Where pressure is building
The report identifies the most immediate shortage vulnerabilities in petrochemical feedstocks - specifically naphtha and LPG - and in jet fuel supplies serving Europe and emerging Asian markets. Those product-specific stresses sit alongside broader declines in total available stocks, reducing near-term buffering capacity across the supply chain.
Aggregate levels and the speed of depletion
Goldman estimates total global oil stocks - which combine visible and invisible inventories, plus crude and refined products - at roughly 101 days of global demand (DoD) today. That aggregate figure is projected to fall to about 98 DoD by the end of May, a level that approaches the lowest readings recorded over the past eight years.

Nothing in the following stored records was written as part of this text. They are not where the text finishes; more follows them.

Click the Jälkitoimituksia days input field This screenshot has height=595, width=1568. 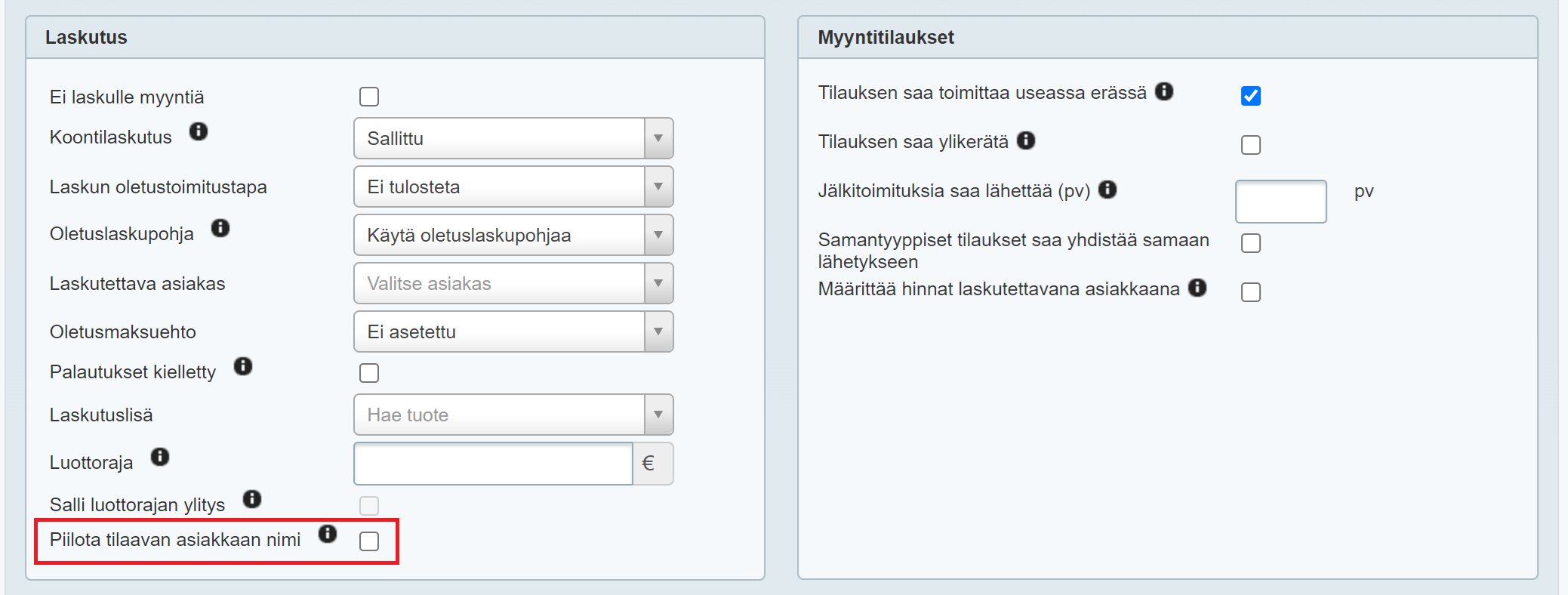(x=1280, y=202)
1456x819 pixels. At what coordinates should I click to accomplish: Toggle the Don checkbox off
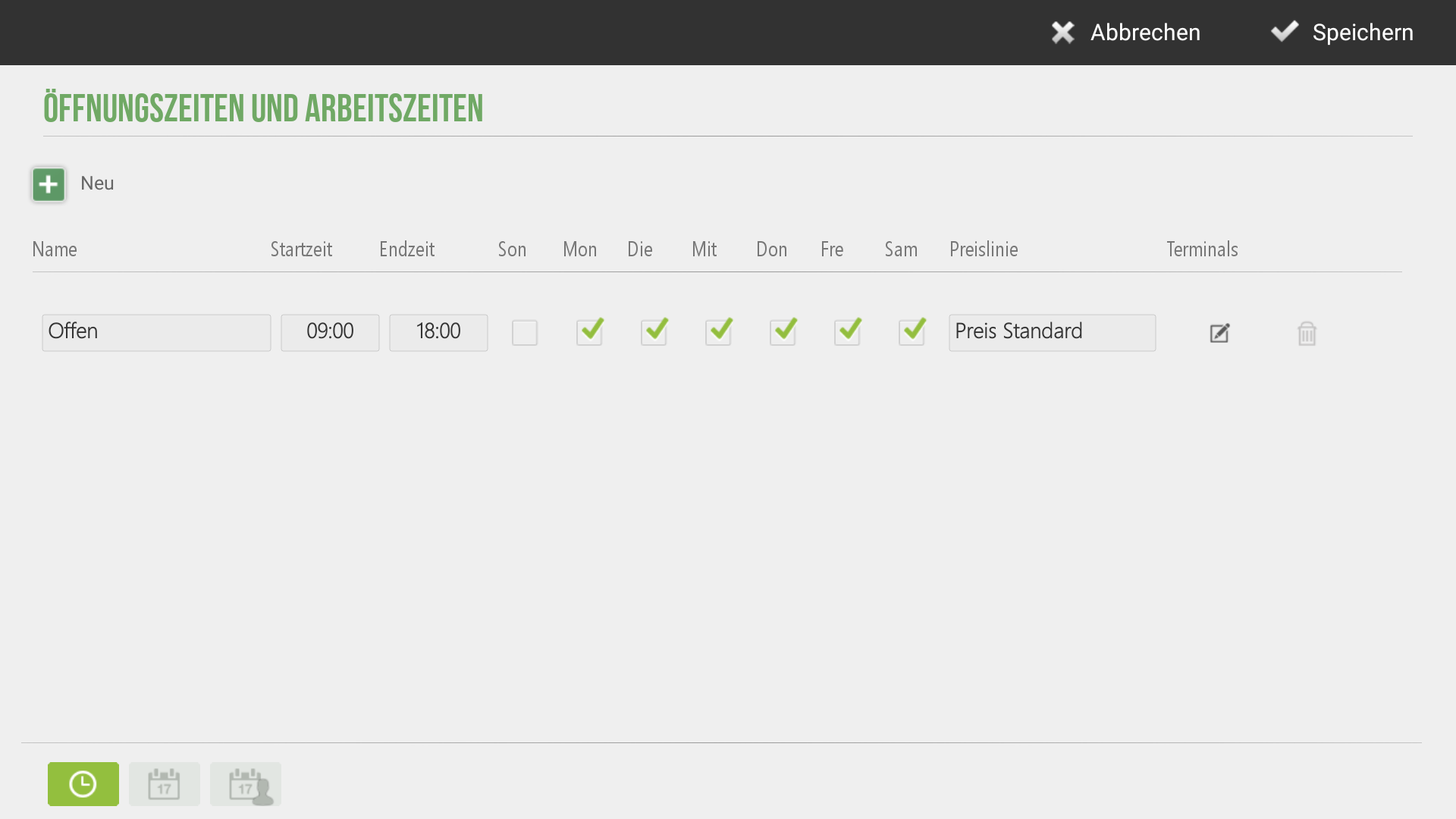[783, 333]
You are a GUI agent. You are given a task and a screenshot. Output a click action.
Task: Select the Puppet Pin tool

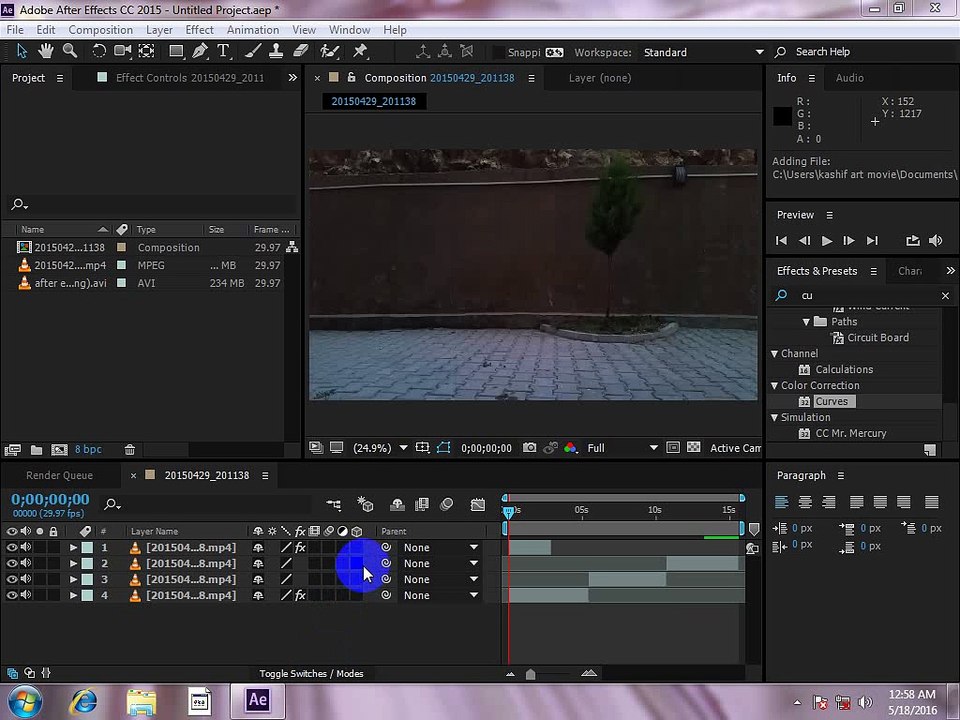pos(360,51)
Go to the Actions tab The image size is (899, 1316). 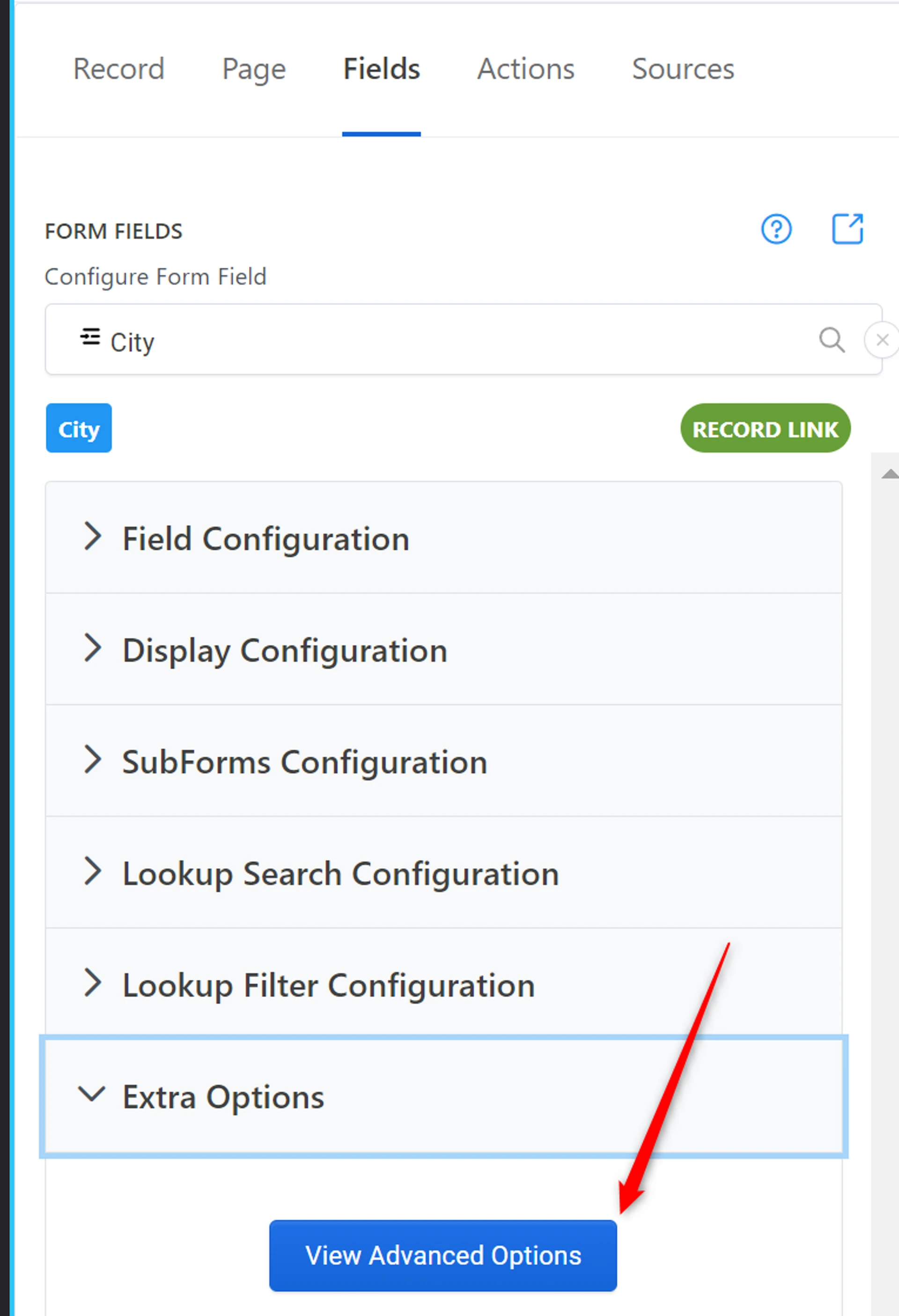525,69
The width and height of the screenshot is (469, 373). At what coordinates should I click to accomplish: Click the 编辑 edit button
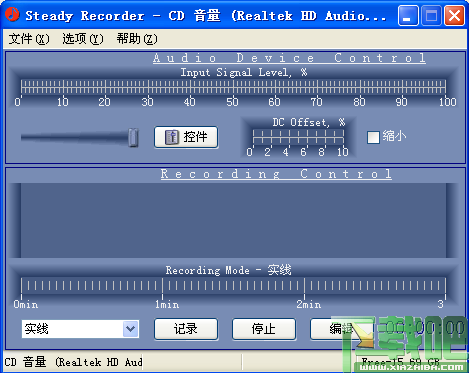tap(341, 329)
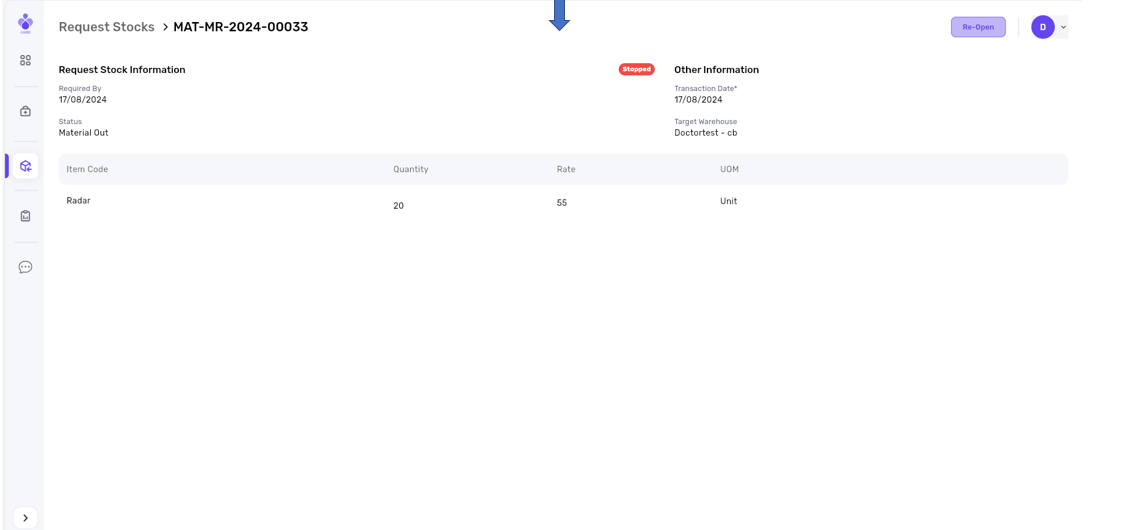Click the Item Code column header
This screenshot has height=530, width=1123.
pos(87,169)
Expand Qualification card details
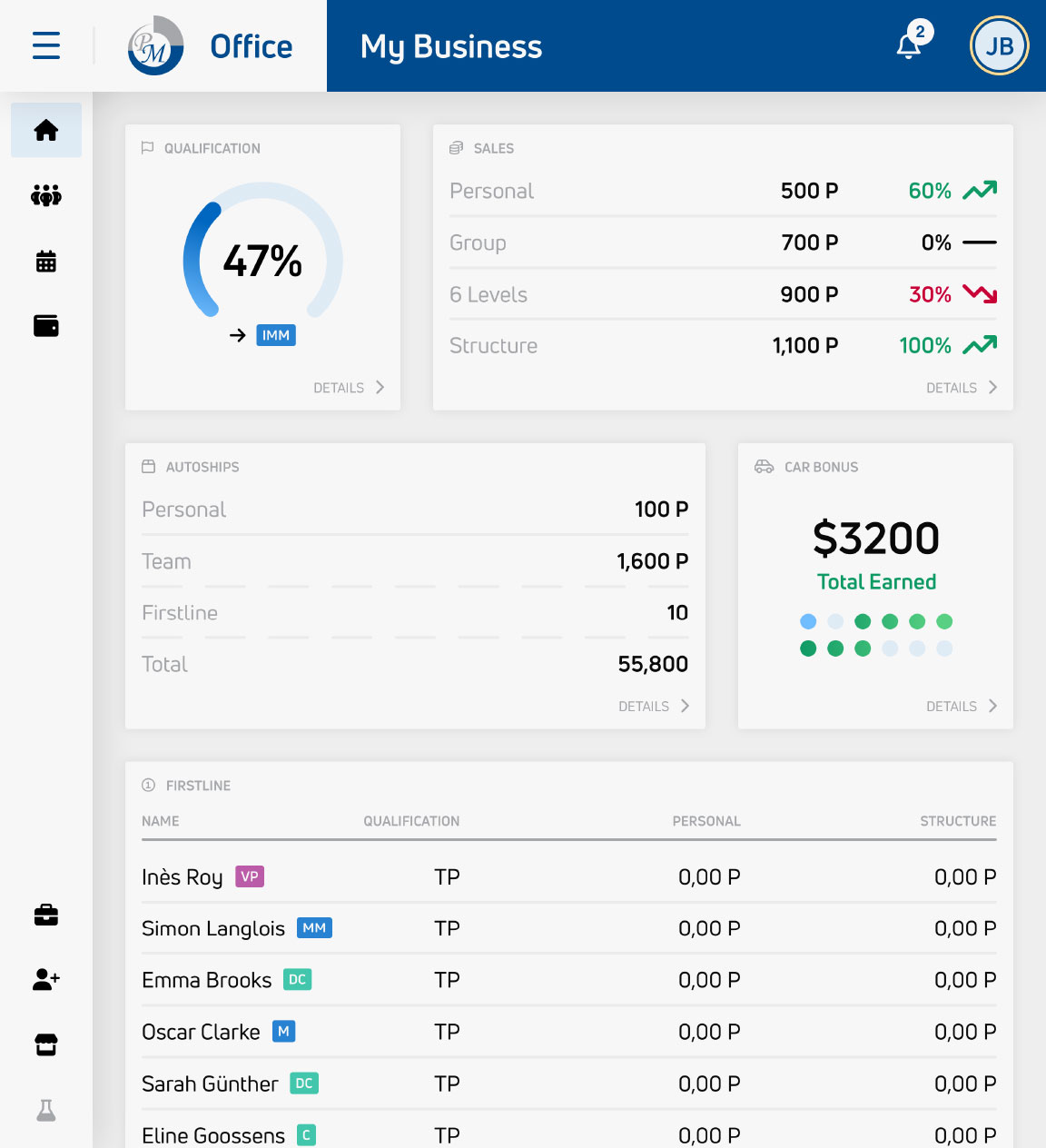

While the aggregate remains above the European Union's minimum emergency threshold of 61 DoD, analysts emphasize that the rapid pace of drawdown is a more pressing signal than the headline total.
The concern, according to the report, is that fast depletion erodes the easily accessible refined-product buffers that operators rely on to manage routine disruptions. As these buffers thin, the system becomes more exposed to further shocks.
Regional concentration and logistical frictions
Goldman points to two structural drivers that deepen local imbalances: a high concentration of stocks in particular jurisdictions - notably China and the United States - and an uptick in product export restrictions. The firm notes that China's crude holdings remain close to record highs, while inventories in Europe and parts of Asia are materially tighter.
Analysts warn that the distinction between "on water" stocks - barrels sitting on tankers or in transit - and "landed" storage - product physically available in-country - can understate the risk of country-specific shortages. Moving supply from ships to onshore tanks requires time and capacity, and current conditions mean that apparent global availability may not translate into immediate local access.
Operational thresholds and downside scenarios
Under Goldman's current projections, the global oil system's minimum operational landed storage is roughly 30 to 40 days of demand. If regional stockpiles continue to decline at the present rate without a corresponding rise in refinery output or a loosening of export restrictions, the report warns that the likelihood of localized fuel "runs" or industrial outages could increase.
Implications for markets and sectors
The developments highlighted by Goldman carry clearer implications for petrochemical producers, aviation fuel buyers in Europe and Asia, refiners managing product yields, and industrial users reliant on stable fuel supplies. In a market where buffers are thinning and stocks are unevenly distributed, regional shocks can have outsized effects even while global aggregate metrics appear adequate.
Report compiled from Goldman Sachs Commodities Research findings as summarized in the firm's recent analyst note.